The following snippets of history were prepared by volunteers at the Western Sonoma County Historical Society. For more information about local history, go to the WSCHS website at wschs.org, or email comments or questions about this History Corner to Mary Dodgion at firstname.lastname@example.org.
Entire engineers force hand in resignations
Forty-one engineers and expert road builders, comprising practically the entire force of County Engineer Lloyd Aldrich, whose resignation takes effect October 31, have tendered their resignation to Aldrich, to take effect simultaneously with his, when the resolution of resignation, signed by the engineers, was made public.
The engineers, in the resolution uphold Aldrich vigorously as an expert engineer and “chief” and refuse to subordinate themselves to the administration resulting from the September election.
The resolution reads as follows: WHEREAS, The outcome of the county election of August 31st, 1920 is an indication that the efforts of our chief and ourselves to honestly and efficiently conduct the engineering work of Sonoma County have not received public appreciation, and WHEREAS, We know the great difficulty that will attend any attempt on our part to maintain an equally high standard of engineering and efficiency under the proposed new administration, now therefore be it RESOLVED: That we, the engineering organization of Lloyd Aldrich, County Engineer of Sonoma County, do hereby express our great confidence in the ability and integrity of our chief, and our refusal to subordinate ourselves to authority governed by ideas which we believe are not in accord with the public welfare and the best engineering practices, by making our resignation from the service of Sonoma County coincident with his own. It was signed by all 40 engineers.
Mexican labor topic of employer's meeting
Farmers and Mexican nationals employed by them met with a representative of the War Food Administration at the Chamber of Commerce building to discuss a renewal of labor contracts up to May 1, next year. About 250 Mexican nationals attended the meeting of whom about half were agreeable to a renewal. Many others are “on the fence” until a decision as to whether or not a leave to visit their families in Mexico will be granted this year. In previous years the Mexicans have been granted up to 45 days leave by agreement with their employers. Due to the uncertain future of the War Food Administration, now set to disband on the last of day of this year, agreements as to leave, or renewal of contracts is only tentative. According to L.R. Hart, head of the Sebastopol Fruit Growers Assoc., the Mexican nationals have proved to be the most satisfactory of the imported farm labor in this area.

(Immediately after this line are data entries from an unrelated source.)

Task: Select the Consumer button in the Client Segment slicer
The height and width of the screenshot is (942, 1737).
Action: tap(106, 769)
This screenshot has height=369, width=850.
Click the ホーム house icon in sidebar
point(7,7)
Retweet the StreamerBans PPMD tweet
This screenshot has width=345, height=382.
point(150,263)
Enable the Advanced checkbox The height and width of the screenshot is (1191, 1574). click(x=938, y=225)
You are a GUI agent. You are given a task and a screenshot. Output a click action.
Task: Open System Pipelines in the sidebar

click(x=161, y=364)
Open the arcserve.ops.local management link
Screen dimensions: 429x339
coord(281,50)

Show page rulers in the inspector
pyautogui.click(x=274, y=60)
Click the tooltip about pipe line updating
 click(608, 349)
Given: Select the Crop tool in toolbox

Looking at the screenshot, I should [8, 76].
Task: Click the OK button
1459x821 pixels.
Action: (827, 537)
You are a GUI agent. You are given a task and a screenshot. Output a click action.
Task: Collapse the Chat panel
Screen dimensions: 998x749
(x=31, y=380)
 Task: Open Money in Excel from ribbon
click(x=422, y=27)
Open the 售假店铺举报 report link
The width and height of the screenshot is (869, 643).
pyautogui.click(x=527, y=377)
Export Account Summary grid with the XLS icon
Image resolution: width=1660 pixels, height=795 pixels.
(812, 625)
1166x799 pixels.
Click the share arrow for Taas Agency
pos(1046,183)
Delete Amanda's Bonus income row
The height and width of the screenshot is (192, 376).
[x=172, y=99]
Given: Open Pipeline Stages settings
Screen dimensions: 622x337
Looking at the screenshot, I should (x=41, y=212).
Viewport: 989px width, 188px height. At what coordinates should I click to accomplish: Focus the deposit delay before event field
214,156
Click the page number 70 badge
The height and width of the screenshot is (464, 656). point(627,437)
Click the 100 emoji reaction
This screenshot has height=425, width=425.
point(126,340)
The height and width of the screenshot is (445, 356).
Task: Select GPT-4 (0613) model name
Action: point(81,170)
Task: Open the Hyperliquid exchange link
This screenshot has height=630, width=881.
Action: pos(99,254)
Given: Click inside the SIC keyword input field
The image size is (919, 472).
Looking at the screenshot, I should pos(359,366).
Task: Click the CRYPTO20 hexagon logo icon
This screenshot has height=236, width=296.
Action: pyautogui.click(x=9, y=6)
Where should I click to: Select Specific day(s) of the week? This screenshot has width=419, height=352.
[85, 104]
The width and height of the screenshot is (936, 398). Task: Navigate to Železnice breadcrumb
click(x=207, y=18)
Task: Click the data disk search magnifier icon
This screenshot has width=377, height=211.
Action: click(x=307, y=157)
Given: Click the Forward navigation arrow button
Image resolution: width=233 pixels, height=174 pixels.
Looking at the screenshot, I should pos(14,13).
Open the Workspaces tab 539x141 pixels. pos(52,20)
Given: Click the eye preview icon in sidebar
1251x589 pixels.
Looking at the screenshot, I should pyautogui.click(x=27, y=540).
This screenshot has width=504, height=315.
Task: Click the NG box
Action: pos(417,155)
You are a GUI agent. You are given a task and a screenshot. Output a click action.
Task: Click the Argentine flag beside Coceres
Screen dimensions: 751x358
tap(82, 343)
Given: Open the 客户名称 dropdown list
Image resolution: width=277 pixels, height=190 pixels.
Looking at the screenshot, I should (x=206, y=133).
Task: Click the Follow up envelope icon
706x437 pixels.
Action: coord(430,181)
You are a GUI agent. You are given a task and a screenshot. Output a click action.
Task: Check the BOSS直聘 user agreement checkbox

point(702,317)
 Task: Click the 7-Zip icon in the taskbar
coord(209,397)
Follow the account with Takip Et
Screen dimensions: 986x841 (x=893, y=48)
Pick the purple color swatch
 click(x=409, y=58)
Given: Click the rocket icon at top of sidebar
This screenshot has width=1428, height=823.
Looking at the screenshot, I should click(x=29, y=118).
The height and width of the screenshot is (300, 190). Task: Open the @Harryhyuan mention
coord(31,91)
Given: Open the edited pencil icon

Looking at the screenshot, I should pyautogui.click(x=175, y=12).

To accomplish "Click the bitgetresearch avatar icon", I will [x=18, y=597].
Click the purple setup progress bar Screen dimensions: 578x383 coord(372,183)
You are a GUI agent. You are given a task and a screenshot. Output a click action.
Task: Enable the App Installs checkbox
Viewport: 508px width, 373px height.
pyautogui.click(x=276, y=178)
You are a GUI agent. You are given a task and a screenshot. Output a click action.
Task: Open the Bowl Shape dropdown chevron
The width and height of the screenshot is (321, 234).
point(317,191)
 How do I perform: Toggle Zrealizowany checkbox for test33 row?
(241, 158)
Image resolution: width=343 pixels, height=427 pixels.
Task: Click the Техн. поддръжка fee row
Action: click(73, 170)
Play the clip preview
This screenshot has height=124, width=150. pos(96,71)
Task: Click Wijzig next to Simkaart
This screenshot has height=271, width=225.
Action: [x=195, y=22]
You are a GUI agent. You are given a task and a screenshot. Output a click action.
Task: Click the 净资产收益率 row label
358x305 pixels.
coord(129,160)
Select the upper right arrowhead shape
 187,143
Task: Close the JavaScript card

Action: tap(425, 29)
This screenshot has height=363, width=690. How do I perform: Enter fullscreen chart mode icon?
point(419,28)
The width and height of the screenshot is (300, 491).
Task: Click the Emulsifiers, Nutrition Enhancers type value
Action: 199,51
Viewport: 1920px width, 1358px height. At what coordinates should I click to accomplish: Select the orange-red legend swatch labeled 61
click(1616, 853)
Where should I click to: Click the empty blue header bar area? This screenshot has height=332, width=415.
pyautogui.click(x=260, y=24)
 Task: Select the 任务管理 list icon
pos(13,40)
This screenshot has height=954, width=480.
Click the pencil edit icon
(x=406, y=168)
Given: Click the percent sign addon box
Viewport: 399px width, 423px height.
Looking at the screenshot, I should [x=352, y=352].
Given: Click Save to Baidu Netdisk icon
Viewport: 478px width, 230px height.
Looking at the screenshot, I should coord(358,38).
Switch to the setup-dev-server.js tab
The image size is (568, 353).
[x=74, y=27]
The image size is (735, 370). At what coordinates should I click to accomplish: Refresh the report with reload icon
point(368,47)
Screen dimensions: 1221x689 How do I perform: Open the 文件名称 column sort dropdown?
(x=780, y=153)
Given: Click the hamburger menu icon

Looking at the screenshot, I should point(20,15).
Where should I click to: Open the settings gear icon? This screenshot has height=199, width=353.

Rural branch post office is authorized
The rural post office branch will be established at the Freestone Country Store, 500 Bohemian Highway, Freestone, according to Congressman Don Clausen’s office. The branch will be the first one of its kind to be announced for Sonoma County, and is a result of a recent study made by the Post Office Department. The rural branches are being instituted to take some of the burden off post offices.
October 2020 - West County Museum happenings
From the estate of Edna Cheek, the museum has received the records, newsletters, photographs and newspaper clippings of the Analy Preschool, which are all very well organized, in binders and boxes, and digitized by her daughter, Jan Cheek. Mrs. Cheek was a teacher at the preschool from 1966 to 2010. Upon her retirement she was asked if she wanted to store the “old” records and she had the foresight that someday it should be given to the Museum to preserve its history. We are very pleased to have received this collection so we can preserve and share the history of the Analy Preschool.
The Museum’s Suffrage exhibit has been completed and eagerly awaits visitors. Until we have been given the clearance to open you can get a peak via our virtual tour narrated by Mary Dodgion with special guests; Ellen Bowen and Michael Carnacchi. You will get a glimpse of the exhibit, a special collection of Suffrage ephemera detailed by Mr. Carnacchi, and a live performance by Columbia, who was part of the 1913 Washington, D.C. parade orchestrated by Alice Paul and Lucy Burns. Visit www.wschs.org to view it.
The museum was contacted by the Sebastopol Community Outreach Coordinator, Holly Hansen, to work with the Exchange Bank who is opening a new branch building at 640 Gravenstein Highway North. We have provided them with a pictorial timeline of Sebastopol for their “Proud Wall.” This should prove to be of great interest to local town people to bring back memories and interest in the heritage of our town. For a look back in time, the branch is located on the lot formerly occupied by Harold Homar’s Enco Humble Tire Shop from 1965 to 1975, right between today’s Taco Bell and Mary’s Pizza Shack.